= Beginning of Section =
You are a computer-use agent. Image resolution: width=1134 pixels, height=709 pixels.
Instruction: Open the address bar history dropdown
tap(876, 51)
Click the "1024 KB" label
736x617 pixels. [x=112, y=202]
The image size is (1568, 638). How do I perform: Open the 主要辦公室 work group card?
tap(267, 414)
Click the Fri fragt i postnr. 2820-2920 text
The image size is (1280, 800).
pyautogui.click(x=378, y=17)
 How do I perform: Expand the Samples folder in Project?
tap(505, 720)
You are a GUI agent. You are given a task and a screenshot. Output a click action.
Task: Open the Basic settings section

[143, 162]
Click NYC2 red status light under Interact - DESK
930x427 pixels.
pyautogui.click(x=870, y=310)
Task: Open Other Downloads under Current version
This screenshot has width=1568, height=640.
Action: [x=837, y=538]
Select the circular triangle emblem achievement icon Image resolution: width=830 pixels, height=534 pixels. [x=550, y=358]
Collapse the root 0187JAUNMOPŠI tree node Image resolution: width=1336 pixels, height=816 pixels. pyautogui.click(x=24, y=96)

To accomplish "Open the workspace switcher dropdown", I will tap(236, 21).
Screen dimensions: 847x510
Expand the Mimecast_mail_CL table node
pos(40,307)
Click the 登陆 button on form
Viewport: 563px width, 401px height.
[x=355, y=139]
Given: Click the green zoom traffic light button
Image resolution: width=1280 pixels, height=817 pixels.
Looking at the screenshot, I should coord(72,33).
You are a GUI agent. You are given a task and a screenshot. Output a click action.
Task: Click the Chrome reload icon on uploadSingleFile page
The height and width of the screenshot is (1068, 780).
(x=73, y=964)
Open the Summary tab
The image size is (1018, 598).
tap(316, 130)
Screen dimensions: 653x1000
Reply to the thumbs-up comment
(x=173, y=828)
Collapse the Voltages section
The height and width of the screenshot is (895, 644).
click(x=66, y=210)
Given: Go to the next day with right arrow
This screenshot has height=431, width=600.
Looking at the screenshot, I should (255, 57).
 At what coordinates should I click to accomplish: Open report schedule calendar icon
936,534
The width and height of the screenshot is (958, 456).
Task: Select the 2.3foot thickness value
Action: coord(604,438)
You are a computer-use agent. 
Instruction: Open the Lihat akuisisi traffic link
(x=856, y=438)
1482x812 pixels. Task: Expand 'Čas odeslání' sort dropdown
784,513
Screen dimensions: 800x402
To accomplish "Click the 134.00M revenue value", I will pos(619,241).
= End of Section =
Your assignment: Copy every entry exactly, leaving nothing out.

Solution for this exercise:
You are a computer-use agent. Image resolution: width=1134 pixels, height=709 pixels.
Instruction: Open the address bar history dropdown
tap(876, 51)
Click the "1024 KB" label
736x617 pixels. [x=112, y=202]
The image size is (1568, 638). How do I perform: Open the 主要辦公室 work group card?
tap(267, 414)
Click the Fri fragt i postnr. 2820-2920 text
The image size is (1280, 800).
pyautogui.click(x=378, y=17)
 How do I perform: Expand the Samples folder in Project?
tap(505, 720)
You are a GUI agent. You are given a task and a screenshot. Output a click action.
Task: Open the Basic settings section

[143, 162]
Click NYC2 red status light under Interact - DESK
930x427 pixels.
pyautogui.click(x=870, y=310)
Task: Open Other Downloads under Current version
This screenshot has width=1568, height=640.
Action: [x=837, y=538]
Select the circular triangle emblem achievement icon Image resolution: width=830 pixels, height=534 pixels. [x=550, y=358]
Collapse the root 0187JAUNMOPŠI tree node Image resolution: width=1336 pixels, height=816 pixels. pyautogui.click(x=24, y=96)

To accomplish "Open the workspace switcher dropdown", I will tap(236, 21).
Screen dimensions: 847x510
Expand the Mimecast_mail_CL table node
pos(40,307)
Click the 登陆 button on form
Viewport: 563px width, 401px height.
[x=355, y=139]
Given: Click the green zoom traffic light button
Image resolution: width=1280 pixels, height=817 pixels.
Looking at the screenshot, I should coord(72,33).
You are a GUI agent. You are given a task and a screenshot. Output a click action.
Task: Click the Chrome reload icon on uploadSingleFile page
The height and width of the screenshot is (1068, 780).
(x=73, y=964)
Open the Summary tab
The image size is (1018, 598).
tap(316, 130)
Screen dimensions: 653x1000
Reply to the thumbs-up comment
(x=173, y=828)
Collapse the Voltages section
The height and width of the screenshot is (895, 644).
click(x=66, y=210)
Given: Go to the next day with right arrow
This screenshot has height=431, width=600.
Looking at the screenshot, I should (255, 57).
 At what coordinates should I click to accomplish: Open report schedule calendar icon
936,534
The width and height of the screenshot is (958, 456).
Task: Select the 2.3foot thickness value
Action: coord(604,438)
You are a computer-use agent. 
Instruction: Open the Lihat akuisisi traffic link
(x=856, y=438)
1482x812 pixels. Task: Expand 'Čas odeslání' sort dropdown
784,513
Screen dimensions: 800x402
To accomplish "Click the 134.00M revenue value", I will pos(619,241).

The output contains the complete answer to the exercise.